▶ **Passage**:
──────────────────────────────

Response to “People Like Us”
Response to “People Like Us”
In the essay “People Like Us”, Brooks states that maybe we are indeed a diverse nation when considered as a whole, but when you look at us on the community level, we are homogenous. Brooks describes numerous ways in which Americans separate themselves from one another. Overall, I agree with the points made by Brooks and can draw many similarities to my own life. For example, when Brooks describes how our towns or cities can become racially homogenized.
“People Like Us” begins by Brooks giving some examples of how people isolate themselves. Many people think of race when they think of diversity, but that is not the only aspect described by Brooks. He takes a look at racial, geographical, background, and work place diversity. People are very capable of finding the seemingly smallest differences between themselves. They will even make some of their biggest life choices based off of these differences. By drawing these subtle distinctions we continue to surround ourselves with people more and more like us, causing certain areas to have certain characteristics.

──────────────────────────────

▶ **Provided data**:

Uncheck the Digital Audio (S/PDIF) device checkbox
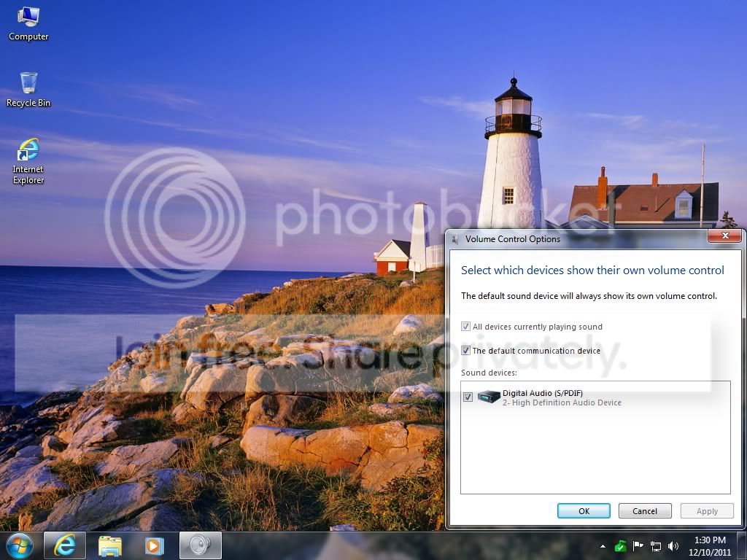This screenshot has width=747, height=560. click(468, 397)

──────────────────────────────

▶ **Tasks to complete**:
A. In the response essay, what does Brooks say Americans are when looked at on the community level?
B. Retype the part of the response essay that begins at the words "In the essay" and stops after the words "become racially homogenized.".
C. List every kind of diversity that the response essay says Brooks looks at.

▶ **Final results**:
A. Homogenous.

B.
In the essay “People Like Us”, Brooks states that maybe we are indeed a diverse nation when considered as a whole, but when you look at us on the community level, we are homogenous. Brooks describes numerous ways in which Americans separate themselves from one another. Overall, I agree with the points made by Brooks and can draw many similarities to my own life. For example, when Brooks describes how our towns or cities can become racially homogenized.

C. Racial, geographical, background, and work place diversity.